Vintage Italian postcard, 1930s. B.F.F. Edit. (Ballerini & Fratini, Firenze), No. 749.
Ruggero Leoncavallo (23 April 1857 Naples - 9 August 1919 Montecatini Terme) was an Italian composer, best known for his opera Pagliacci (1892).
Although Ruggero Leoncavallo's name is still associated with Pagliacci, his first opera premiered in 1892 and considered one of the manifestos of verismo, his biography is full of legends of his own making. What we do know for certain is that he was the son of a magistrate, that he studied at the Naples Conservatory, that he took lessons from the poet Giosuè Carducci in Bologna, that he travelled to Egypt before arriving in Paris, where he played the piano to earn a living in concert halls. In Paris, Leoncavallo became friends with Jules Massenet and the baritone Victor Maurel. He had already written Chatterton in 1876, which was not premiered until 1896, but it was in 1892 that his talent shone through with Pagliacci, whose universal success opened up many new horizons for him.
In addition to his operas I Medici (1893), Chatterton (1896), La Bohème (1897, not to be confused with Puccini's 1896 version) and Zazà (1900), Leoncavallo was thus able to tackle other genres: operetta, music drama and symphonic poems such as La Nuit de mai for tenor and orchestra, inspired by the poem by Alfred de Musset, first performed on 3 April 1887 in Paris, and Séraphitus Séraphîta, a symphonic poem based on Séraphîta by Honoré de Balzac, first performed in Milan at La Scala in 1894. The artist sometimes received commissions, such as Der Roland von Berlin by Wilhelm II (1904), and he began composing operettas, before returning to his initial style: Œdipe Roi (1920), which he never saw performed, as he died a year earlier. Hiis song Mattinata (1904) was popularized by Enrico Caruso.

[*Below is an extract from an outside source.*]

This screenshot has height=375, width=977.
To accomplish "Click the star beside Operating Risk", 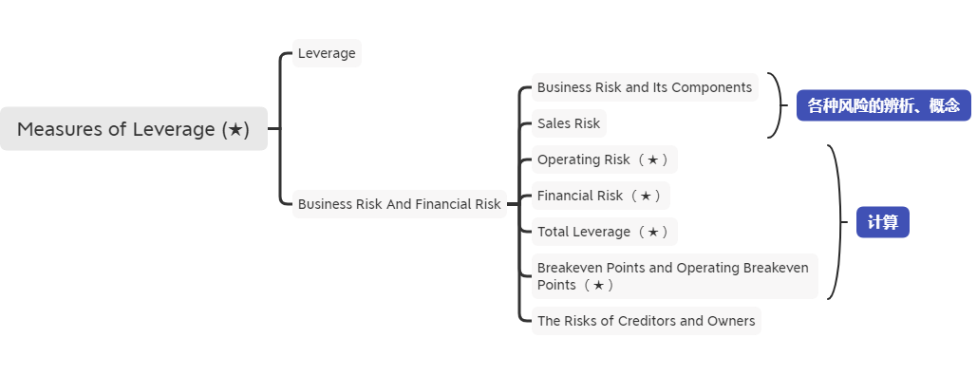I will click(x=652, y=160).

Leoncavallo was a member of the Giovane Scuola. In 1895, in Milan, he married the French singer Marie Rose Jean, known as Berthe Rambaud, born in Carpentras in August 1863. A large part of his estate is now preserved at the Fondo Leoncavallo in Locarno. The Leoncavallo Museum in nearby Brissago preserves the memory of the composer, who was made an honorary citizen of the municipality in 1904.